The second really cool thing was that yesterday I had the exciting chance to go down to Hamline in St. Paul and hear my agent, Sarah Davies at Greenhouse Literary give a talk about taking a story from ordinary to extraordinary, a concept that anyone who reads the stories she writes on her blog knows she has a good handle on.  And then I got to meet her for the first time (she didn't recognize me right away--I am much taller in writing!), and I left all inspired and impressed and informed...couldn't stop smiling all evening.  :)  Here we are on the Hamline campus, shortly before D. and I sprang her from campus for a tiny jaunt to a Dunn Brothers Coffee shop and some nice conversation.

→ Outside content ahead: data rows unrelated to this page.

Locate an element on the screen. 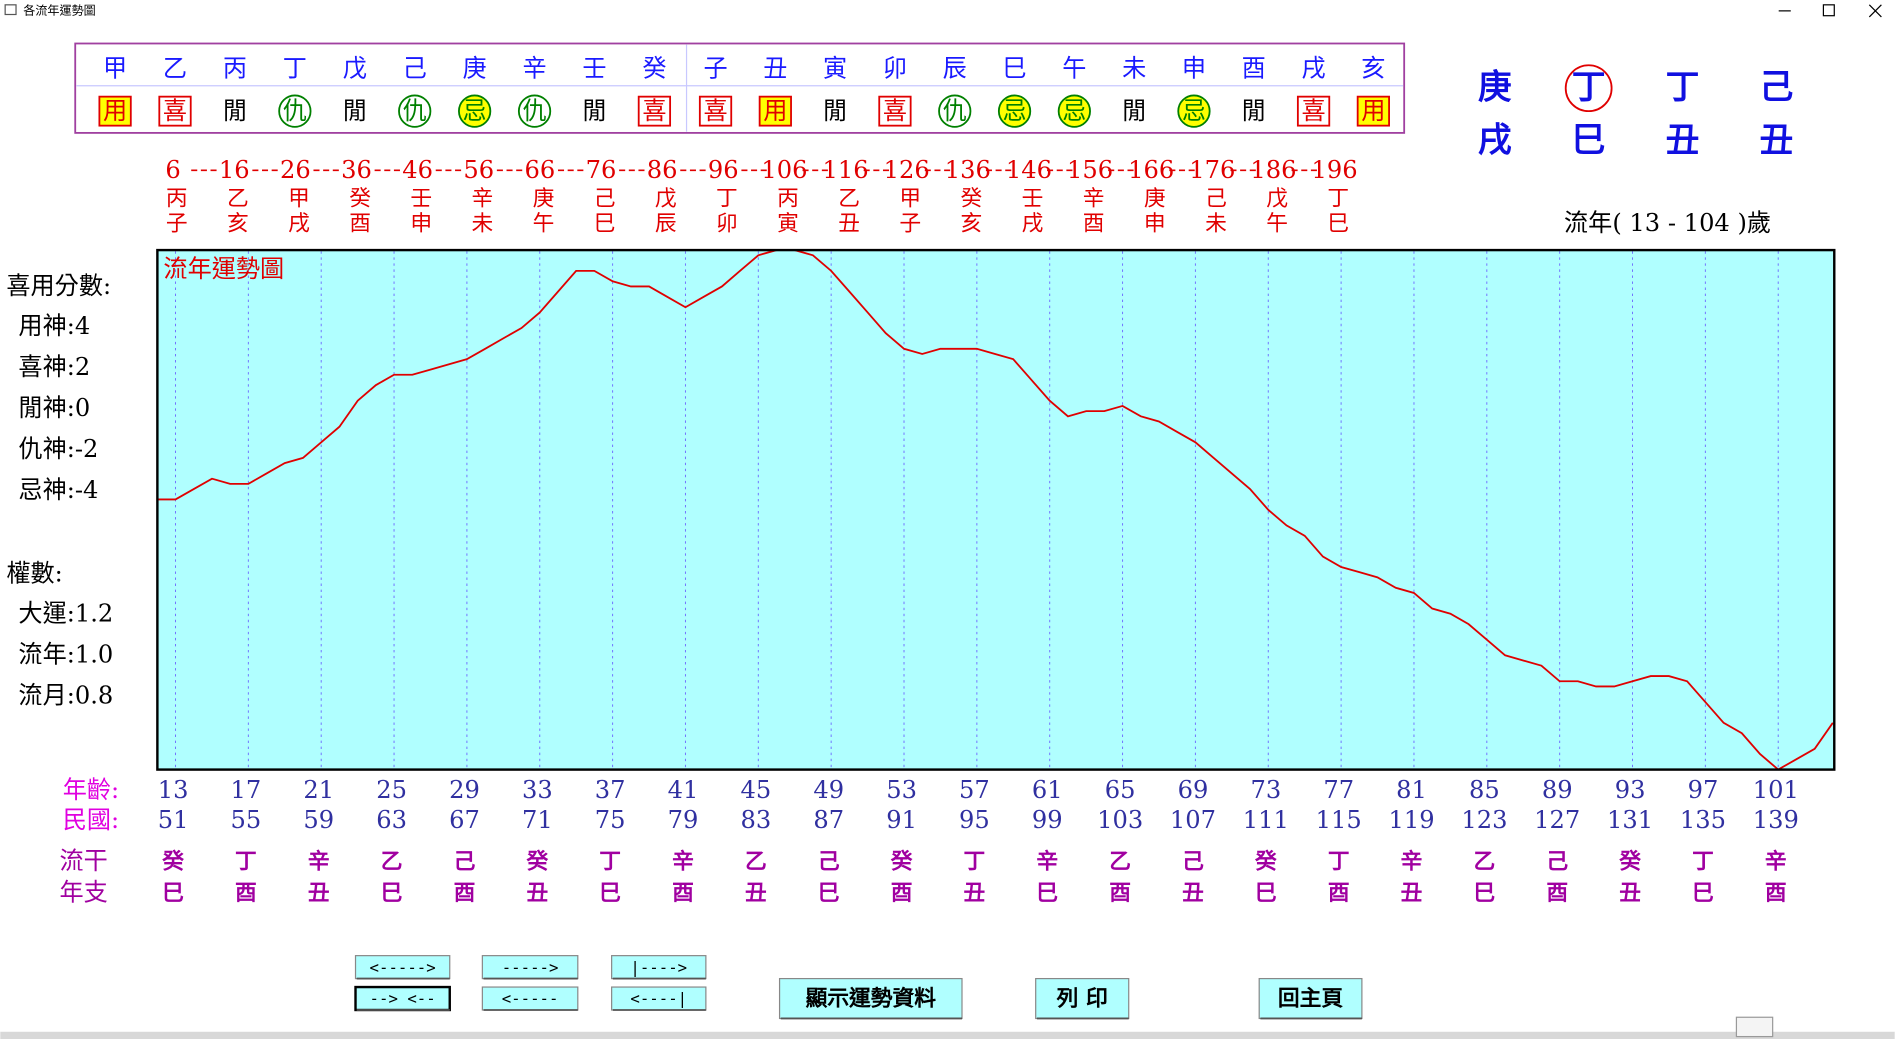 The height and width of the screenshot is (1039, 1895). button: 列 印 is located at coordinates (1082, 998).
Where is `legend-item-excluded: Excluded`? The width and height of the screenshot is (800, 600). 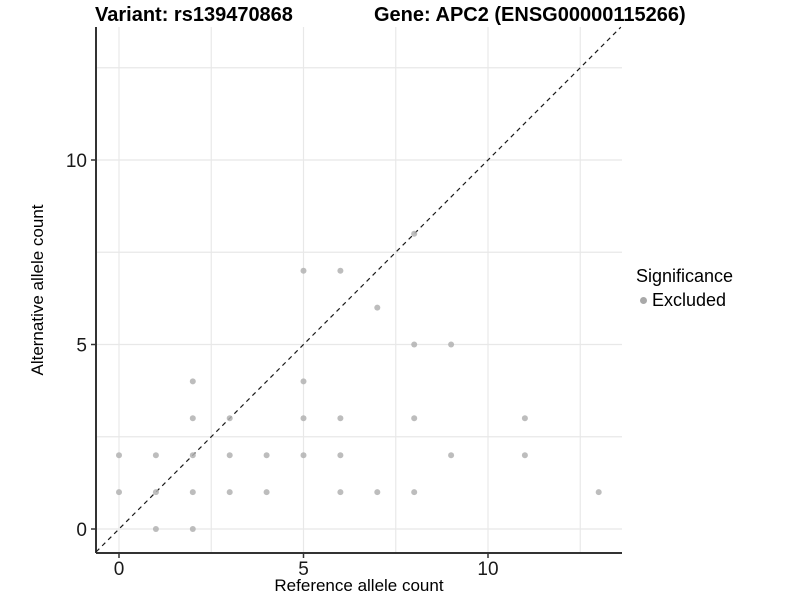 legend-item-excluded: Excluded is located at coordinates (684, 300).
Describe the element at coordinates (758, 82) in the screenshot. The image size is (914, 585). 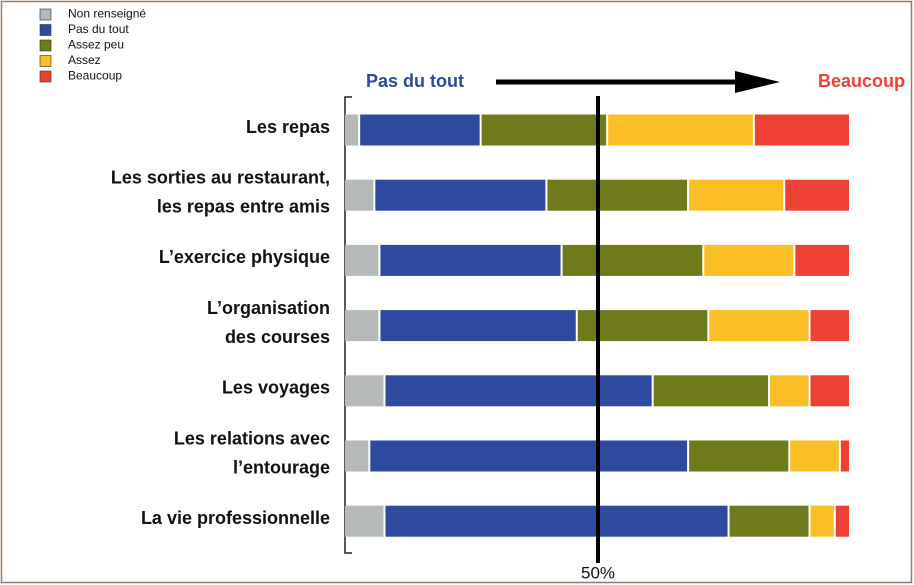
I see `arrow-head` at that location.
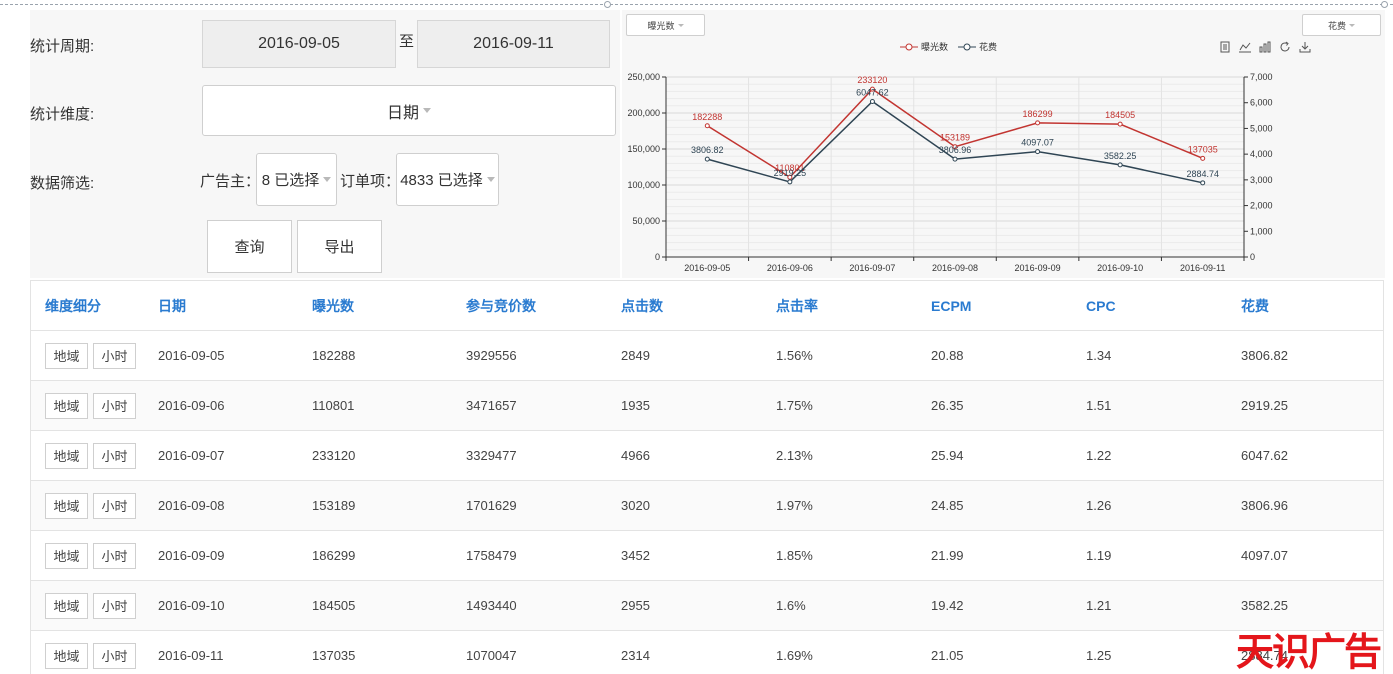 The image size is (1393, 674). I want to click on table-cell: 21.99, so click(948, 556).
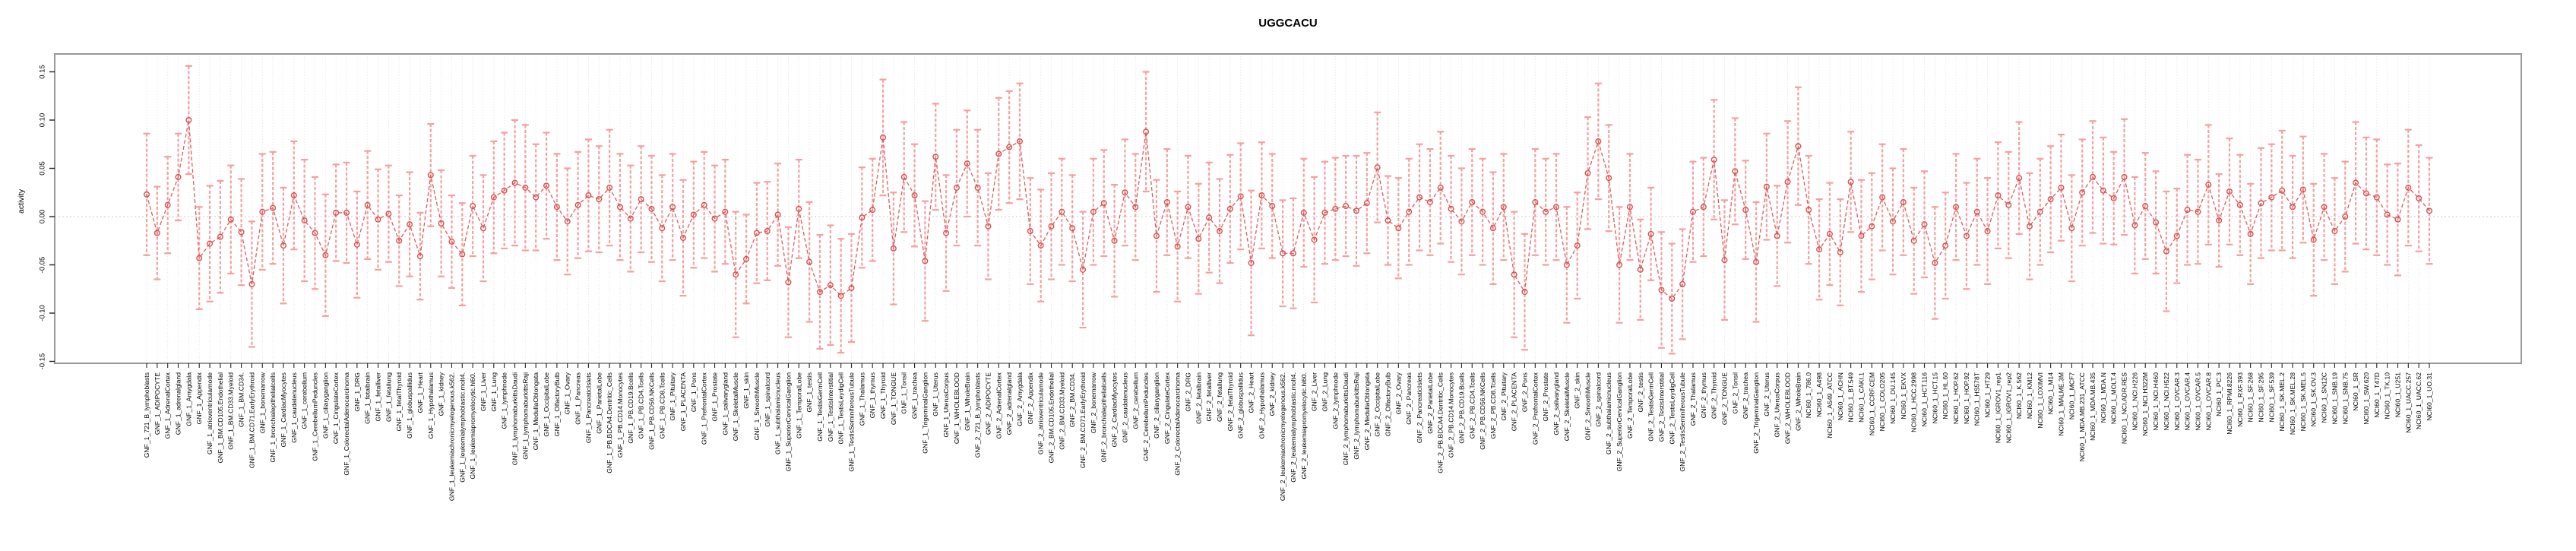  Describe the element at coordinates (809, 393) in the screenshot. I see `x-tick-label: GNF_1_testis` at that location.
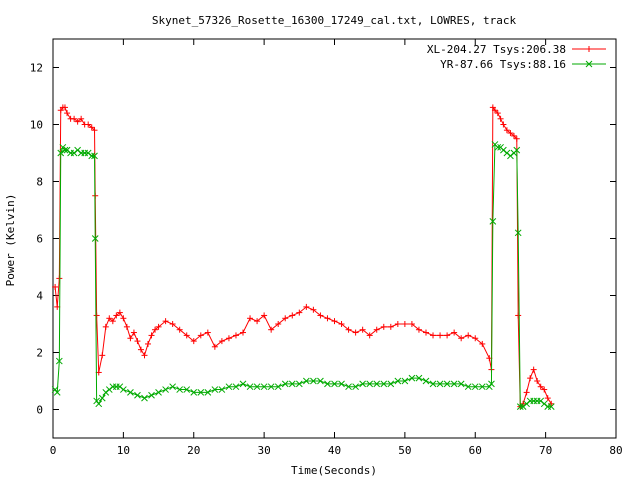  I want to click on x-tick-label: 30, so click(264, 450).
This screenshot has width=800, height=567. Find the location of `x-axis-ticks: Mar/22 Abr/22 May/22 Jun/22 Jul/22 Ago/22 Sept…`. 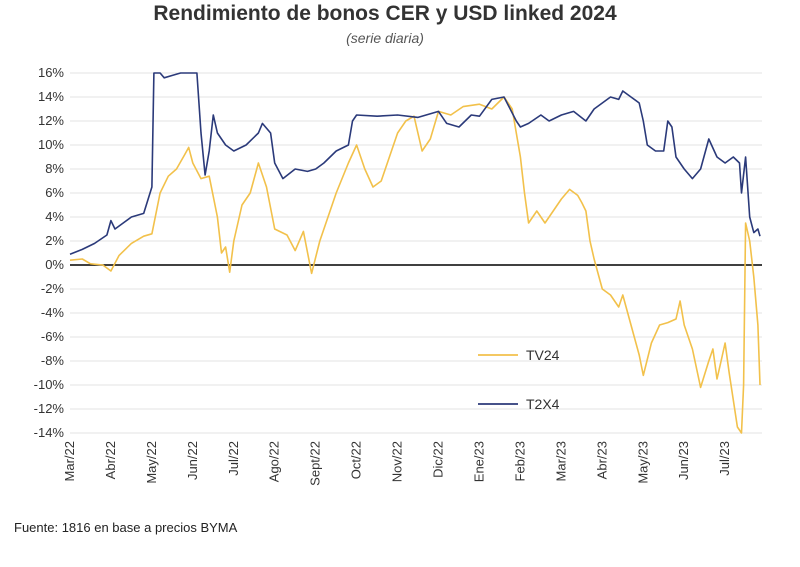

x-axis-ticks: Mar/22 Abr/22 May/22 Jun/22 Jul/22 Ago/22 Sept… is located at coordinates (397, 464).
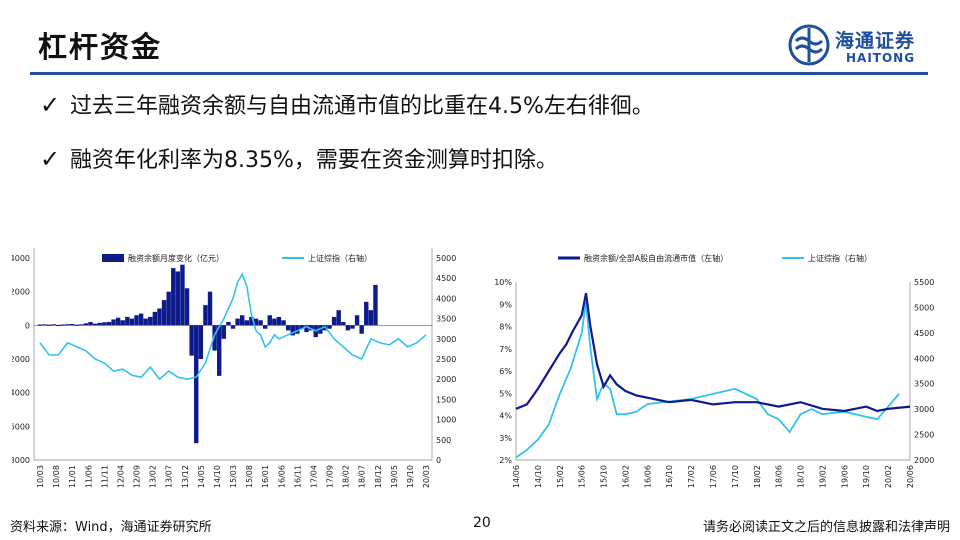  What do you see at coordinates (444, 440) in the screenshot?
I see `y2-tick-label: 500` at bounding box center [444, 440].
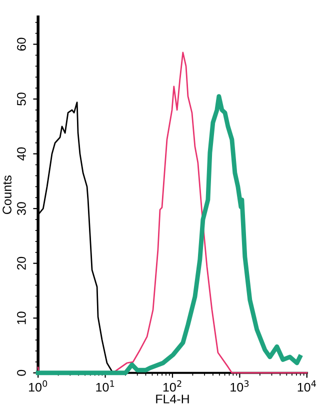 This screenshot has height=412, width=320. Describe the element at coordinates (38, 386) in the screenshot. I see `x-tick-label: 10$^{0}$` at that location.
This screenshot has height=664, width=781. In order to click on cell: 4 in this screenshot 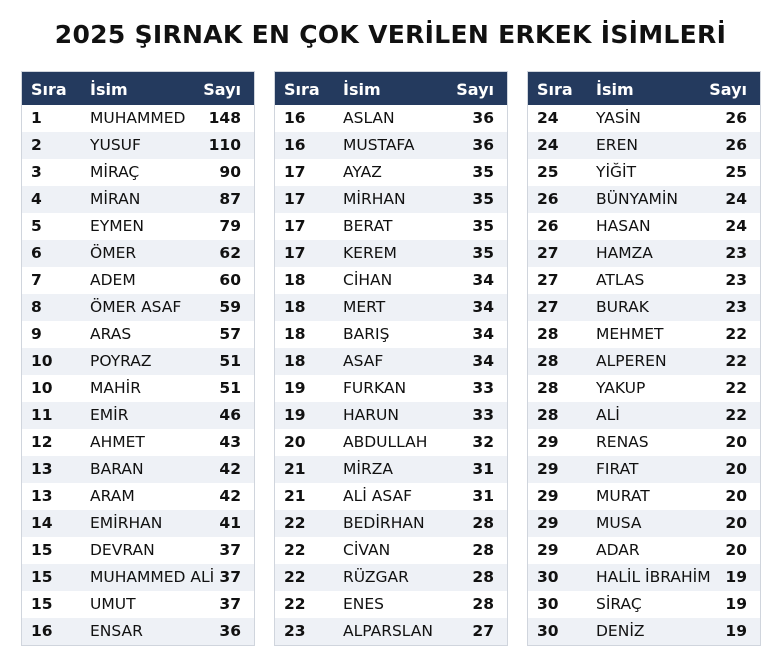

Thanks, Sarah, and I hope next time you make it to Minnesota, you can see a little bit more of our awesome state!

Friday, July 1, 2011

a brief word from the bickering boys...

Coming home from daycare, my children got into a knock-down, screaming fight about...the EXACT number of shady spots in our front yard.

Jabber (screaming): NAME the third one! NAME IT.
Monkey (screaming back): I'LL SHOW YOU WHEN WE GET THERE!
J (inhuman growl of rage): NAAAAAAME IT.
M: I'LL SHOW YOU WHEN WE GET THERE!
J: I DON'T BELIEVE YOU THERE ARE ONLY TWO SHADY SPOTS TWO SHADY SPOTS TWO SHADY SPOTS
M: THREE SHADY SPOTS THREE SHADY SPOTS THREE SHADY SPOTS
elissa: (explodes*) WHO THE HELL CARES IS THIS REALLY WORTH SCREAMING ABOUT I JUST FREAKING PICKED YOU UP FROM A MORNING AT DAYCARE AND I AM SUPPOSED TO BE FEELING FOND AND LOVING FEELINGS ABOUT MY LONG-LOST CHILDREN BUT RIGHT NOW I AM NOT FEELING THOSE FEELINGS AND I DO NOT CARE ONE FREAKING BIT HOW MANY SHADY SPOTS ARE IN THE FRONT YARD SO NO MORE TALKING NOT ONE WORD UNTIL WE GET HOME. GOT IT????
(long quiet pause)
M: Until we get home?
elissa: Be quiet.
M: Until we get home?
M: Until we get home, Mama, and then we can talk?
M: Mom? MOM. Until we get home?
J: MONKEY'S TALKING!
M: BROTHER'S BREATHING!
J: I HAVE TO BREATHE! IT'S HOW I STAY ALIVE! IF YOU DON'T BREATHE THEN YOU DIE!
M: BROTHER'S YELLING!
elissa: BE QUIET.
(quiet pause; we pull up at curb outside of house)
M: (pointing them out) one. two. three. four. four shady spots.
J: (shrugging amiably) Huh. There ARE four shady spots. YESSSS!

*I know, I know.  Mom of the freaking year I am not.